== AIM OF THE TASK ==
Below is a set of records; print all of them exactly as written.

== RECORD EXTRACTS ==
# # # #
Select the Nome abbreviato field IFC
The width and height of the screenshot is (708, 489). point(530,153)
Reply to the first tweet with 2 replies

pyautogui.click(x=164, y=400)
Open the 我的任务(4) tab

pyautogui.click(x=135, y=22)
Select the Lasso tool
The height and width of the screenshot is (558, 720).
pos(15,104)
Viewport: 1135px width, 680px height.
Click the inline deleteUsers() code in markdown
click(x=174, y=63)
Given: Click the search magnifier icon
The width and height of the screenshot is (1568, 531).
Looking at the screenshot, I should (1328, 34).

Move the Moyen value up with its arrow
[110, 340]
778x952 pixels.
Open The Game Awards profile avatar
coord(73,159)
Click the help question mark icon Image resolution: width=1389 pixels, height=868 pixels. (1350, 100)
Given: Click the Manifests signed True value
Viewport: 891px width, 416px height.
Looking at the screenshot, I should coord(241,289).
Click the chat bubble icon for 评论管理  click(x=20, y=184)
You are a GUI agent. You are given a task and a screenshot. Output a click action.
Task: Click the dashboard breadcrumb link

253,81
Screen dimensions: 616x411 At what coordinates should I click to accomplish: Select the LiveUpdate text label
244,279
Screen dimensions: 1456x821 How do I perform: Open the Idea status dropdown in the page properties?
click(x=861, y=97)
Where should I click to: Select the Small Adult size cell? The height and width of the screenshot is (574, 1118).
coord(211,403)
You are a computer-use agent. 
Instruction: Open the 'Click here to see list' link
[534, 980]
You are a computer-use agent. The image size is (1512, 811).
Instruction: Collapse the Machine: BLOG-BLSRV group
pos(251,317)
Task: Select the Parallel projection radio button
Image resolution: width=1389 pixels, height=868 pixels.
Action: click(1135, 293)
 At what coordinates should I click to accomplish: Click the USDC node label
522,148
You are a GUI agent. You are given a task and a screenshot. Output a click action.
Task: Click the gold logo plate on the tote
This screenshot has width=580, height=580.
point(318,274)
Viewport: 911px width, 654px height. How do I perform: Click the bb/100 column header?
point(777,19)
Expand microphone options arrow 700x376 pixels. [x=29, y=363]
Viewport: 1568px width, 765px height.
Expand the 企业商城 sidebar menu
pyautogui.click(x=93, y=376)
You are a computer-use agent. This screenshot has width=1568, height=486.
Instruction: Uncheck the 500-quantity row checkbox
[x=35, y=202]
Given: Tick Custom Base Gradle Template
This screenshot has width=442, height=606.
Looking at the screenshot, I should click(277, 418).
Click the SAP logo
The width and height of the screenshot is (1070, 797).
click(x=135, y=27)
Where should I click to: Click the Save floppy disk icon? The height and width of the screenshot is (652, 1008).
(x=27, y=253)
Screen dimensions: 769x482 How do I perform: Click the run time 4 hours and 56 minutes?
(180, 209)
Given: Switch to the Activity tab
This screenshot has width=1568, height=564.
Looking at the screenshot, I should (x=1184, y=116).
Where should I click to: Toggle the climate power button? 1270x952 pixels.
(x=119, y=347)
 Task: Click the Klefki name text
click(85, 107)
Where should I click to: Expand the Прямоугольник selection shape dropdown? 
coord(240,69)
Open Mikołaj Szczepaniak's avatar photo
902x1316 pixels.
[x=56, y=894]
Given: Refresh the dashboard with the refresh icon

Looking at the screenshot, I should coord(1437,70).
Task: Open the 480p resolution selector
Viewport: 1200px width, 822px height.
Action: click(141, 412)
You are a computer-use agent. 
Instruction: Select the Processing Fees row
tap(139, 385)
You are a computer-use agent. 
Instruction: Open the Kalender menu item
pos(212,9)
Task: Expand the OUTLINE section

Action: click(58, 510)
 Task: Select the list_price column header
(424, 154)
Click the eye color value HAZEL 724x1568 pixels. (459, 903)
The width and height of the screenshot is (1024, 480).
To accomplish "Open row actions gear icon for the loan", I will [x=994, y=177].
# # # #
== SOLUTION FOR THIS TASK ==
Select the Nome abbreviato field IFC
The width and height of the screenshot is (708, 489). point(530,153)
Reply to the first tweet with 2 replies

pyautogui.click(x=164, y=400)
Open the 我的任务(4) tab

pyautogui.click(x=135, y=22)
Select the Lasso tool
The height and width of the screenshot is (558, 720).
pos(15,104)
Viewport: 1135px width, 680px height.
Click the inline deleteUsers() code in markdown
click(x=174, y=63)
Given: Click the search magnifier icon
The width and height of the screenshot is (1568, 531).
Looking at the screenshot, I should (1328, 34).

Move the Moyen value up with its arrow
[110, 340]
778x952 pixels.
Open The Game Awards profile avatar
coord(73,159)
Click the help question mark icon Image resolution: width=1389 pixels, height=868 pixels. (1350, 100)
Given: Click the Manifests signed True value
Viewport: 891px width, 416px height.
Looking at the screenshot, I should coord(241,289).
Click the chat bubble icon for 评论管理  click(x=20, y=184)
You are a GUI agent. You are given a task and a screenshot. Output a click action.
Task: Click the dashboard breadcrumb link

253,81
Screen dimensions: 616x411 At what coordinates should I click to accomplish: Select the LiveUpdate text label
244,279
Screen dimensions: 1456x821 How do I perform: Open the Idea status dropdown in the page properties?
click(x=861, y=97)
Where should I click to: Select the Small Adult size cell? The height and width of the screenshot is (574, 1118).
coord(211,403)
You are a computer-use agent. 
Instruction: Open the 'Click here to see list' link
[534, 980]
You are a computer-use agent. The image size is (1512, 811).
Instruction: Collapse the Machine: BLOG-BLSRV group
pos(251,317)
Task: Select the Parallel projection radio button
Image resolution: width=1389 pixels, height=868 pixels.
Action: click(1135, 293)
 At what coordinates should I click to accomplish: Click the USDC node label
522,148
You are a GUI agent. You are given a task and a screenshot. Output a click action.
Task: Click the gold logo plate on the tote
This screenshot has width=580, height=580.
point(318,274)
Viewport: 911px width, 654px height. How do I perform: Click the bb/100 column header?
point(777,19)
Expand microphone options arrow 700x376 pixels. [x=29, y=363]
Viewport: 1568px width, 765px height.
Expand the 企业商城 sidebar menu
pyautogui.click(x=93, y=376)
You are a computer-use agent. This screenshot has width=1568, height=486.
Instruction: Uncheck the 500-quantity row checkbox
[x=35, y=202]
Given: Tick Custom Base Gradle Template
This screenshot has width=442, height=606.
Looking at the screenshot, I should click(277, 418).
Click the SAP logo
The width and height of the screenshot is (1070, 797).
click(x=135, y=27)
Where should I click to: Click the Save floppy disk icon? The height and width of the screenshot is (652, 1008).
(x=27, y=253)
Screen dimensions: 769x482 How do I perform: Click the run time 4 hours and 56 minutes?
(180, 209)
Given: Switch to the Activity tab
This screenshot has width=1568, height=564.
Looking at the screenshot, I should (x=1184, y=116).
Where should I click to: Toggle the climate power button? 1270x952 pixels.
(x=119, y=347)
 Task: Click the Klefki name text
click(85, 107)
Where should I click to: Expand the Прямоугольник selection shape dropdown? 
coord(240,69)
Open Mikołaj Szczepaniak's avatar photo
902x1316 pixels.
[x=56, y=894]
Given: Refresh the dashboard with the refresh icon

Looking at the screenshot, I should coord(1437,70).
Task: Open the 480p resolution selector
Viewport: 1200px width, 822px height.
Action: click(141, 412)
You are a computer-use agent. 
Instruction: Select the Processing Fees row
tap(139, 385)
You are a computer-use agent. 
Instruction: Open the Kalender menu item
pos(212,9)
Task: Expand the OUTLINE section

Action: click(58, 510)
 Task: Select the list_price column header
(424, 154)
Click the eye color value HAZEL 724x1568 pixels. (459, 903)
The width and height of the screenshot is (1024, 480).
To accomplish "Open row actions gear icon for the loan", I will [x=994, y=177].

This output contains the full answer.